The Nigerian government spent a staggering $1.36 billion on servicing its debts in the first six months of 2024. This amount is over 200% higher than the $431.23 million spent during the same period in 2023, according to the Debt Management Office (DMO).
This sharp increase in debt servicing costs has been attributed to rising global interest rates, which have significantly raised borrowing costs for the country. The growing expenses highlight the mounting pressure on Nigeria’s economy as the government grapples with financial challenges.
Nigeria owes money to several international and multilateral creditors. Between January and June 2024, the government repaid $813.58 million to the International Monetary Fund (IMF)—more than double the amount it paid in 2023. Other significant repayments include:
- African Development Bank (ADB): $113.91 million
- African Development Fund (ADF): $18.15 million
- Islamic Development Fund (ISF): $11.96 million
In addition, bilateral creditors such as the Japan International Cooperation Agency and the French Development Agency also received repayments, though these were relatively smaller.

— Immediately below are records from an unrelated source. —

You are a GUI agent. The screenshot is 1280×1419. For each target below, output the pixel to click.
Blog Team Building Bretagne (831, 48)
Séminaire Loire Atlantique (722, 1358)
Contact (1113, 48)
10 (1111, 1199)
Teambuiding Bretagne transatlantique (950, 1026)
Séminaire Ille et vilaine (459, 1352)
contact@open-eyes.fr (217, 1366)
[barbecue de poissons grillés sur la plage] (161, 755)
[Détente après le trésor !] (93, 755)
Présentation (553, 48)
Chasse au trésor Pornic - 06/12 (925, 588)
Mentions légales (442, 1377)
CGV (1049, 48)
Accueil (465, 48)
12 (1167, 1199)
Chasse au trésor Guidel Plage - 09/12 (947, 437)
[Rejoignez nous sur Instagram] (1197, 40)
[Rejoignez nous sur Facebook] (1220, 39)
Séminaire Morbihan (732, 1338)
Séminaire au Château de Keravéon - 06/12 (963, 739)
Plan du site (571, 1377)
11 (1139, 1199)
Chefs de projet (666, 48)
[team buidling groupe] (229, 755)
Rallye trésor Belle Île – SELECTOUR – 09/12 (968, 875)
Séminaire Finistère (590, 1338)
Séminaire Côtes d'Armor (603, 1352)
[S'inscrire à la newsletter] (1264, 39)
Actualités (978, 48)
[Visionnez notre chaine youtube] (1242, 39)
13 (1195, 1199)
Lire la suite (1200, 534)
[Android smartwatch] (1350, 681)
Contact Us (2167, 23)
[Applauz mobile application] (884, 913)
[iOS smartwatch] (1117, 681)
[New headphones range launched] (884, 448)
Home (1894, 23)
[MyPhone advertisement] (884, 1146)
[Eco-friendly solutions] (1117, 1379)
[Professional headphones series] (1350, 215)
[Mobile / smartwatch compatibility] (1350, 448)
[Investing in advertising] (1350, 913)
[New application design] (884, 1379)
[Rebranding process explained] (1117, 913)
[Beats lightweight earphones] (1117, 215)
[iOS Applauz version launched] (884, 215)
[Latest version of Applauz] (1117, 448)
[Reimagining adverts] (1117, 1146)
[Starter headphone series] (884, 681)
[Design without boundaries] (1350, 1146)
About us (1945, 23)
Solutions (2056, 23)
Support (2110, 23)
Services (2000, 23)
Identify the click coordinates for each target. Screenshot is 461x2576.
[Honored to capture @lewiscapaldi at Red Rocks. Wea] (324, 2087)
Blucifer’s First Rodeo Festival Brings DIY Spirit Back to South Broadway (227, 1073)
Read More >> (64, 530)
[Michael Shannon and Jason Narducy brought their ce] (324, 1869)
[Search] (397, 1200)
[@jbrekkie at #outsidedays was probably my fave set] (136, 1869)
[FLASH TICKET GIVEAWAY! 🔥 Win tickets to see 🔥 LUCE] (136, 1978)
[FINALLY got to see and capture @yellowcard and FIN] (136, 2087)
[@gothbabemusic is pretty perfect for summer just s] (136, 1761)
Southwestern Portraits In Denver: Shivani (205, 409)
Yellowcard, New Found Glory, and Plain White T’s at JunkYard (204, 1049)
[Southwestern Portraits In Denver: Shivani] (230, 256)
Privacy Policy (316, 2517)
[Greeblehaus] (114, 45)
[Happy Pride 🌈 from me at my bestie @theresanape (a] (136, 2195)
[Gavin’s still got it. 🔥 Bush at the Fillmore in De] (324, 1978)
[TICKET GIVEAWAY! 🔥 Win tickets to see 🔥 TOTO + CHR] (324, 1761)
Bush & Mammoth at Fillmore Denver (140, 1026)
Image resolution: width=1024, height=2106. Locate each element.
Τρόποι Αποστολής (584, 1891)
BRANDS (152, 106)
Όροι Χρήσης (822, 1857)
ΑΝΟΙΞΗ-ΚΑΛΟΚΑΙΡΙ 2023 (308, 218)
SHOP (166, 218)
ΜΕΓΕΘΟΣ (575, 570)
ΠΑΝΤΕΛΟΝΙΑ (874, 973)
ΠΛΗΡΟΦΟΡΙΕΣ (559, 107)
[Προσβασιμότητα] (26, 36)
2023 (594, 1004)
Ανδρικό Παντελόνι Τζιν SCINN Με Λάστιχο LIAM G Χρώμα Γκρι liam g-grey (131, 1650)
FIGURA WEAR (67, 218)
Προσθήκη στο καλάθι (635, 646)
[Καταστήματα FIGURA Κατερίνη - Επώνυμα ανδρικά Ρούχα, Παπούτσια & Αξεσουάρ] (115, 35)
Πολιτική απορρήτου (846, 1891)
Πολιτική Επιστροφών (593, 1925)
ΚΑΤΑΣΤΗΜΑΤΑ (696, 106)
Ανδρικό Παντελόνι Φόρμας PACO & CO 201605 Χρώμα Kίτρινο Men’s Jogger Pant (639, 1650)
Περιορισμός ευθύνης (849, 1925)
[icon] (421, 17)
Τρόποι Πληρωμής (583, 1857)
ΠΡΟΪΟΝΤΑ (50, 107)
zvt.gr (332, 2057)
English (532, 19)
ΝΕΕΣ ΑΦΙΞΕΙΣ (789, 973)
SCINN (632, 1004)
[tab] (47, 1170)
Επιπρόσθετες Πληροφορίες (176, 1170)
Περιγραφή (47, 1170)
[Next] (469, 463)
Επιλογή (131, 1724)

The DMO report shows Nigeria’s public debt increased significantly in 2024. Domestic debt jumped to ₦71.2 trillion in June 2024, compared to ₦59.1 trillion in December 2023—a 20.4% rise. Foreign debt also grew slightly to $42.9 billion.
The government’s reliance on promissory notes has further added to the debt burden. Promissory notes, used to settle unpaid obligations to contractors and suppliers, rose by 114% since President Bola Tinubu took office, reaching ₦1.65 trillion as of June 2024.
To combat inflation and stabilize the economy, the Central Bank of Nigeria has raised the monetary policy rate to 27.25%. While this move aims to reduce the cost of living, it has also made borrowing more expensive for both the government and private businesses, increasing the debt servicing burden.
Nigerians are growing increasingly concerned about the nation’s debt situation. Many question why international creditors continue to approve loans for the country despite limited economic progress.
At the United Nations General Assembly in September, President Tinubu, represented by Vice President Kashim Shettima, urged global leaders to consider debt forgiveness for Nigeria and other developing nations. He argued that without concessions, countries in the Global South would struggle to achieve meaningful economic growth.
With rising global interest rates and mounting debt obligations, Nigeria faces a tough road ahead. Fitch Ratings predicts the country’s external debt servicing will climb to $5.2 billion in 2025, further straining its finances.
The Nigerian government must navigate these challenges carefully, balancing debt obligations with efforts to revive the economy and reduce the financial burden on its citizens.